* [What you will do] When a line below contains the word "width", it counts toward the total; give that total and nothing besides.

● ● ● ●

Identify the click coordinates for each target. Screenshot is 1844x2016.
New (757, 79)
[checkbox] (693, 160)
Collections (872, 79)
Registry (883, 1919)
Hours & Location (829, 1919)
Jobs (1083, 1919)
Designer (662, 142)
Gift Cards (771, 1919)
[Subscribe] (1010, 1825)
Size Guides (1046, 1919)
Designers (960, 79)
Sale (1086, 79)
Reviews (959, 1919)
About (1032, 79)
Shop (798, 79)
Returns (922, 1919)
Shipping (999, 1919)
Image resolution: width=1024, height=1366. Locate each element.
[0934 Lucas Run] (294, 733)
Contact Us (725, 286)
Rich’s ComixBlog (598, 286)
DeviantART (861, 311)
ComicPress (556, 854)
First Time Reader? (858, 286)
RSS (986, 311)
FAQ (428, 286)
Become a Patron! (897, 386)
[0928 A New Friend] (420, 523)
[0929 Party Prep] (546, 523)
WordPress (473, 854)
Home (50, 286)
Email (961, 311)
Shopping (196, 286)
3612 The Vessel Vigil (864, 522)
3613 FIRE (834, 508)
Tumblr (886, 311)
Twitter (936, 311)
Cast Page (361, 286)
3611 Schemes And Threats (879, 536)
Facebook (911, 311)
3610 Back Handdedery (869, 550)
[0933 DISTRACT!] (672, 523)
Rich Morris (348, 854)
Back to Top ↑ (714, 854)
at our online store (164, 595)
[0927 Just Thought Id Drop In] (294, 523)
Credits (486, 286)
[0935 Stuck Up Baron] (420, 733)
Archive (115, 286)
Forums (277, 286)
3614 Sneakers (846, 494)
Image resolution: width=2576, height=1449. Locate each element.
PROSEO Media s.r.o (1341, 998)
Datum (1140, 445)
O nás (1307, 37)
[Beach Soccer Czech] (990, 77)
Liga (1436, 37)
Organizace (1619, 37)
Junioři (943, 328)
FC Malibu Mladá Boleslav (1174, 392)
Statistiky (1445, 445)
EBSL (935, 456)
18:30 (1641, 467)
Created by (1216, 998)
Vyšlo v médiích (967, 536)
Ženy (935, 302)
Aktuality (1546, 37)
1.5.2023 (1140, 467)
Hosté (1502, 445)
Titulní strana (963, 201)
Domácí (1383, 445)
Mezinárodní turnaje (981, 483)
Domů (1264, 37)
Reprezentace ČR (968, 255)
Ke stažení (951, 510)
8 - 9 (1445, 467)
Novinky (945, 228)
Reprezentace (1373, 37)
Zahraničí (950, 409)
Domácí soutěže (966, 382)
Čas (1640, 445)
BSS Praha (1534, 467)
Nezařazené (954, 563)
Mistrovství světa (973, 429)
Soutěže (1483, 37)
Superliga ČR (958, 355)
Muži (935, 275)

● ● ● ●

* [Solution to this problem] 2